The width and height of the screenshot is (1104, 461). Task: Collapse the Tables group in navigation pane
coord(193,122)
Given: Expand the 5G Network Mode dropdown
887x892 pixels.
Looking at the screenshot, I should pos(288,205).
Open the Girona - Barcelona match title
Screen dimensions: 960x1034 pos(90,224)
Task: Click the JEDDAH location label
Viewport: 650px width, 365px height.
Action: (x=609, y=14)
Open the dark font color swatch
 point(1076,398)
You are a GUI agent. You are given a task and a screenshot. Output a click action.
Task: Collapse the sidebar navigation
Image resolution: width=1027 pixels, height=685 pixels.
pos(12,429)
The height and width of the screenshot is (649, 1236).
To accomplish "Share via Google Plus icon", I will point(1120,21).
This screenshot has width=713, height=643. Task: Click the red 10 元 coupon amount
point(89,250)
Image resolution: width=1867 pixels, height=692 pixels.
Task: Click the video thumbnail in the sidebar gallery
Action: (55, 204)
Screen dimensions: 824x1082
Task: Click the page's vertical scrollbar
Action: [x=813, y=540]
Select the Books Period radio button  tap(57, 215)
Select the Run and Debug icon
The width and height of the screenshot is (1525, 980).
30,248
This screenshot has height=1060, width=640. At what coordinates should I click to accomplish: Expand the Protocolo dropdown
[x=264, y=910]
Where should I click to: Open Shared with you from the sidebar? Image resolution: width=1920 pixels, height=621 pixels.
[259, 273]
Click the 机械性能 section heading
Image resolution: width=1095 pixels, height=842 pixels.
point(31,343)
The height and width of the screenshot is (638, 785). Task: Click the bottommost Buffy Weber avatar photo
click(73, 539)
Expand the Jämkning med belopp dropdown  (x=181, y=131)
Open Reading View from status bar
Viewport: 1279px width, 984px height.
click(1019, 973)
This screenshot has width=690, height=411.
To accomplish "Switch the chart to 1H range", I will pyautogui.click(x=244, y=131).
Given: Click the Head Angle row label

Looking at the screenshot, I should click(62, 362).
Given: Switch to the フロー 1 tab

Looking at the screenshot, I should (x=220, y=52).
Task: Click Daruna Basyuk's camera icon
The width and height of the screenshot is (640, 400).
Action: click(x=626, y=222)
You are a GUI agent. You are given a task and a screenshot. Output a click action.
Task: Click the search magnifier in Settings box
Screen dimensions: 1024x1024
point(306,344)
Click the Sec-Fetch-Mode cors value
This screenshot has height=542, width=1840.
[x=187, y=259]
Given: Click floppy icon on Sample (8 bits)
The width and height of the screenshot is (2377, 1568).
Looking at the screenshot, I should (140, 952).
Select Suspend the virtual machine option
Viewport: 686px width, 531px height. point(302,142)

◆ Task requirements ◆
Copy out all of the records above, line for line, with no changes.

◆ Solution below ◆
The width and height of the screenshot is (1104, 461). Task: Collapse the Tables group in navigation pane
coord(193,122)
Given: Expand the 5G Network Mode dropdown
887x892 pixels.
Looking at the screenshot, I should pos(288,205).
Open the Girona - Barcelona match title
Screen dimensions: 960x1034 pos(90,224)
Task: Click the JEDDAH location label
Viewport: 650px width, 365px height.
Action: (x=609, y=14)
Open the dark font color swatch
 point(1076,398)
You are a GUI agent. You are given a task and a screenshot. Output a click action.
Task: Collapse the sidebar navigation
Image resolution: width=1027 pixels, height=685 pixels.
pos(12,429)
The height and width of the screenshot is (649, 1236).
To accomplish "Share via Google Plus icon", I will point(1120,21).
This screenshot has width=713, height=643. Task: Click the red 10 元 coupon amount
point(89,250)
Image resolution: width=1867 pixels, height=692 pixels.
Task: Click the video thumbnail in the sidebar gallery
Action: (55, 204)
Screen dimensions: 824x1082
Task: Click the page's vertical scrollbar
Action: [x=813, y=540]
Select the Books Period radio button  tap(57, 215)
Select the Run and Debug icon
The width and height of the screenshot is (1525, 980).
30,248
This screenshot has height=1060, width=640. At what coordinates should I click to accomplish: Expand the Protocolo dropdown
[x=264, y=910]
Where should I click to: Open Shared with you from the sidebar? Image resolution: width=1920 pixels, height=621 pixels.
[259, 273]
Click the 机械性能 section heading
Image resolution: width=1095 pixels, height=842 pixels.
point(31,343)
The height and width of the screenshot is (638, 785). Task: Click the bottommost Buffy Weber avatar photo
click(73, 539)
Expand the Jämkning med belopp dropdown  (x=181, y=131)
Open Reading View from status bar
Viewport: 1279px width, 984px height.
click(1019, 973)
This screenshot has width=690, height=411.
To accomplish "Switch the chart to 1H range", I will pyautogui.click(x=244, y=131).
Given: Click the Head Angle row label

Looking at the screenshot, I should click(62, 362).
Given: Switch to the フロー 1 tab

Looking at the screenshot, I should (x=220, y=52).
Task: Click Daruna Basyuk's camera icon
The width and height of the screenshot is (640, 400).
Action: click(x=626, y=222)
You are a GUI agent. You are given a task and a screenshot. Output a click action.
Task: Click the search magnifier in Settings box
Screen dimensions: 1024x1024
point(306,344)
Click the Sec-Fetch-Mode cors value
This screenshot has height=542, width=1840.
[x=187, y=259]
Given: Click floppy icon on Sample (8 bits)
The width and height of the screenshot is (2377, 1568).
Looking at the screenshot, I should (140, 952).
Select Suspend the virtual machine option
Viewport: 686px width, 531px height. point(302,142)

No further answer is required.